If you like filmmaker Elia Suleiman, you will like It Must Be Heaven.  This may well be an unusual start to a review, but this is not meant for the fans, because they already know what they are getting into.  For the rest of you, how would one go about describing a Suleiman film?  Well, Suleiman is a rare filmmaker: he is a Palestinian who is less concerned with doom and gloom, preferring to speak the truth of the occupation of Palestine, Israeli subjugation and his life as an individual living between the two through a Chaplinesque comedic style.  He writes, directs and stars in his films, taking on a role that is less central and more peripheral.  And the humour is so bone dry, you might find yourself wondering if you are watching a comedy.

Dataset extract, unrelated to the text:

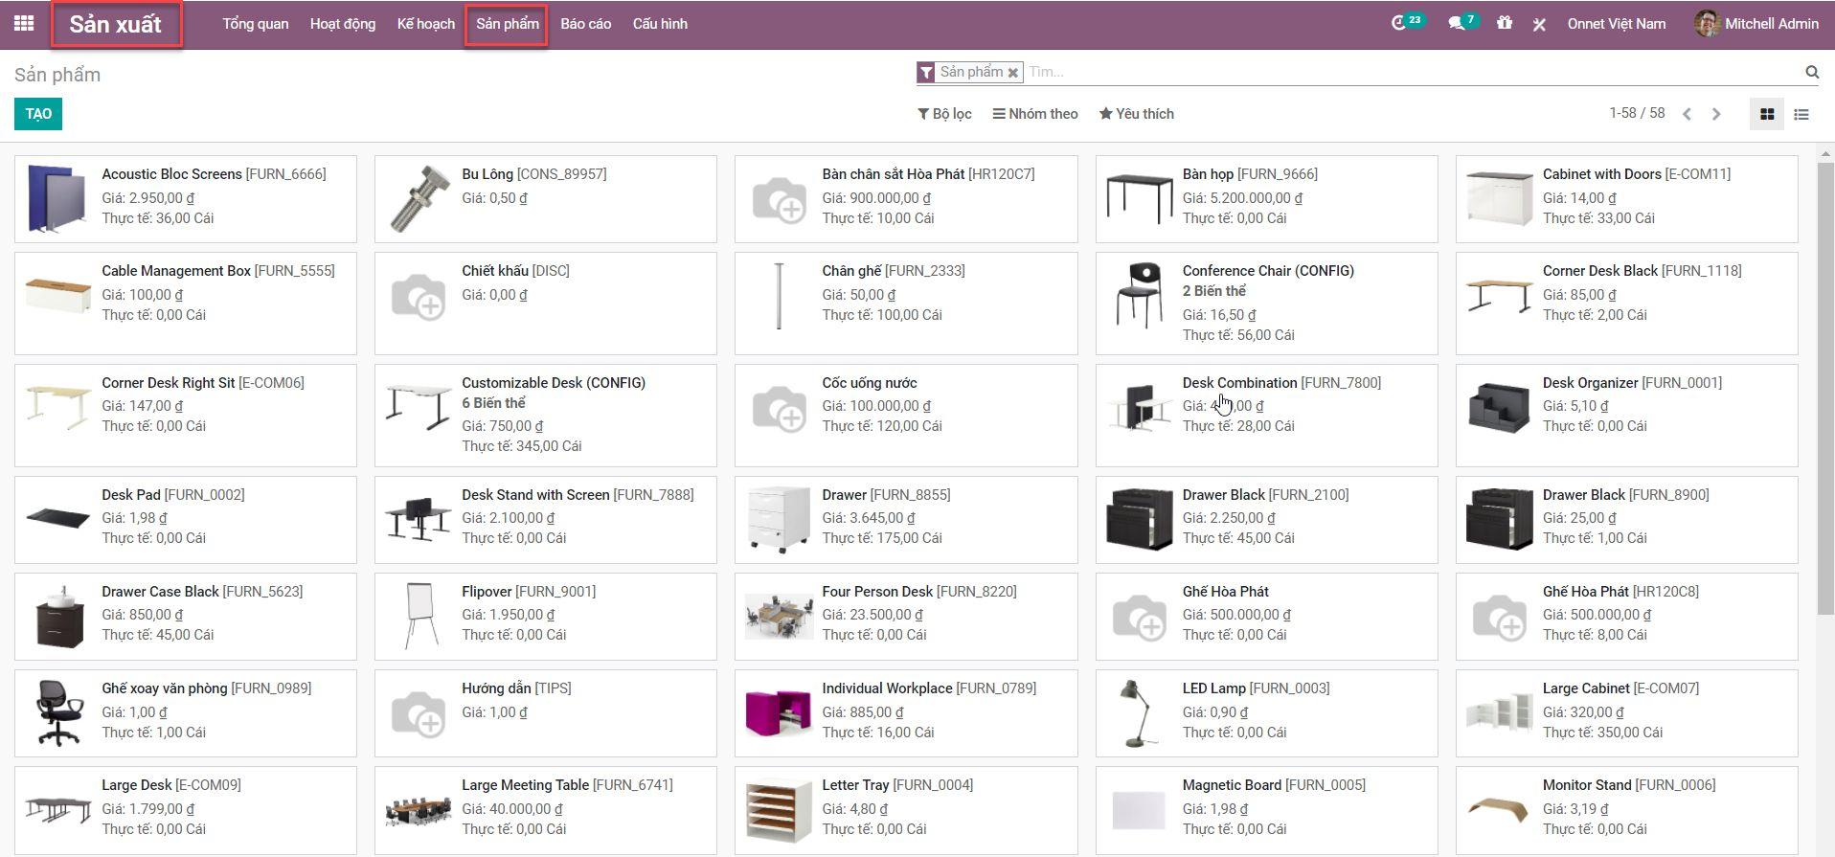Viewport: 1835px width, 857px height.
Task: Remove the Sản phẩm filter tag
Action: click(x=1012, y=73)
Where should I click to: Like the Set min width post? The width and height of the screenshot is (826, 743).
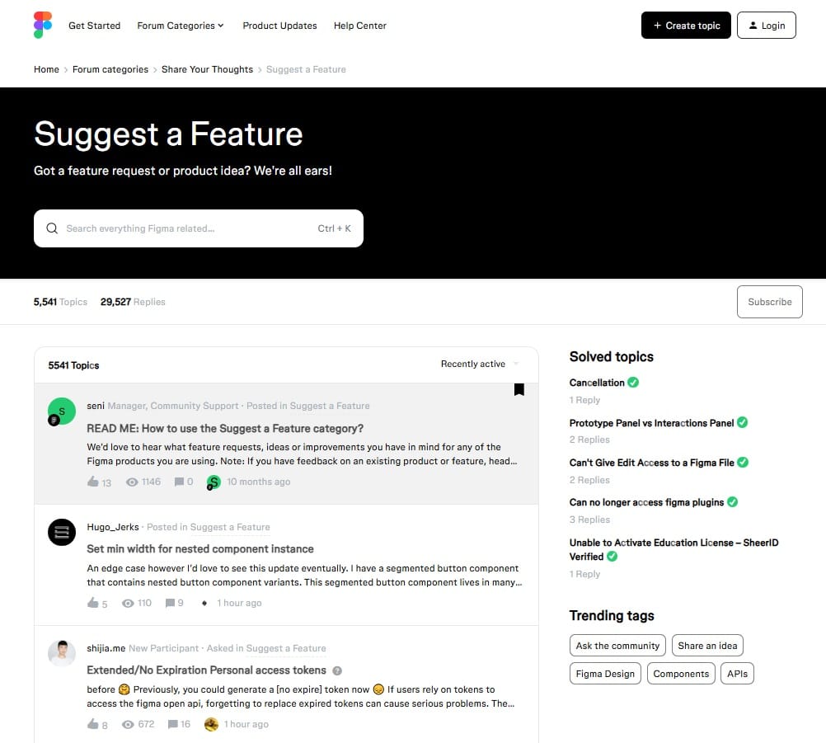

This time, Suleiman’s fictional doppelganger takes the viewer with him as he attempts to escape his homeland.  Seeing the issues that come with day-to-day life in Palestine, he goes away in search of a new home.  However, not only is a new home hard to find, a place to escape those problems seems to be absolutely non-existent.  This story is told through little vignettes concerned with inhumanity, cruelty, and confusing double standards, along with stories of triumph, friendship and rising above.  The Chaplinesque designation is not an empty one: Suleiman may well be the spiritual successor of Chaplin.

A big part of the appeal of Suleiman’s works, one that must be mentioned, is the exemplary aesthetics that are unquestionably his.  If you like long takes where the camera doesn’t move but plenty of action occurs, this is for you.  If you like bright shots with vibrant colours, this is for you.  Furthermore, if you like unexpected cameos and lots of unusual Cancon, this is for you.  Watch out for a few familiar faces.

Ultimately, It Must Be Heaven is a film that may be easier to sell to someone who already knows what to expect, but once you find yourself in the thick of it, it would be near impossible to not come out a fan.  In times like these, a calming influence is necessary and this is it.